I know some of you here have made similar jumps. What did you get wrong? What surprised you? And more importantly—what actually worked?
Are we overthinking this, or are these real barriers?
I love this question because I’ve literally watched three Russian agencies try this, and their success varied wildly.
Here’s the pattern I noticed: the ones who succeeded didn’t try to be everything. They picked a niche—one agency focused on beauty, another on fitness, another on DTC tech—and dominated that niche with US creators.
Why that mattered: US brands in these niches weren’t finding what they needed locally. Russian expertise in performance marketing + US market knowledge = powerful combo.
Your differentiator isn’t that you’re Russian.

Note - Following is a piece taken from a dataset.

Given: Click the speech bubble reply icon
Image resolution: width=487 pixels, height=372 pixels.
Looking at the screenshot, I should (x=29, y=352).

It’s that you probably understand paid social better than most US agencies, you’re likely more performance-focused, and you probably have efficient operations (lower overhead = better pricing).
But here’s the real talk: you need someone US-based who speaks the language natively and knows the creator culture. Not necessarily a full team, but at least one person who can build relationships and help translate (culturally, not just linguistically) between you and creators.
I’d actually suggest starting with a strategic advisor—someone who charges a retainer to help you navigate the market, introduce you to creators, and shape your pitches. Cheaper than hiring, and they know the landscape.
Would you be open to working with a bilingual agency consultant to smooth the transition?
Let me give you the data on this, because I’ve analyzed this exact question.
US influencer marketing is roughly 2-3x more expensive than Russian market (per engagement), but has different ROI patterns. Direct response campaigns often underperform relative to brand-awareness campaigns compared to RU market.
For your agency’s specifics:
Barriers you’re correct about:
- Creator contracts are standardized differently. US creators expect usage term limits, exclusivity clauses, rep agreements.
- Attribution is harder (iOS privacy changes, less reliable data)
- Pricing is weird—micro-influencers might charge per-post, mid-tier charge per-campaign, top creators have agents
Barriers you might be underestimating:
- Sales cycle to first US brand contract is typically 2-4x longer than RU market
- You need portfolio proof in US market (ideally case studies with US brands)
- Currency risk (if you quote in USD, your margin depends on exchange rates)
Your competitive advantages (real ones):
- Performance-focused methodology (US agencies often over-index on “reach”)
- Operational efficiency
- Multi-market perspective
Honestly? Start with one reference client. Find a US founder/brand who’ll let you run a pilot campaign (maybe discounted). Get results, get testimonial, build case study. Then you have proof.
How much runway do you have for a slow build, or do you need quick traction?
I went through exactly this, but from a different angle—exporting software from Russia to the US market. So I have perspective on the general problem, even if the domain is different.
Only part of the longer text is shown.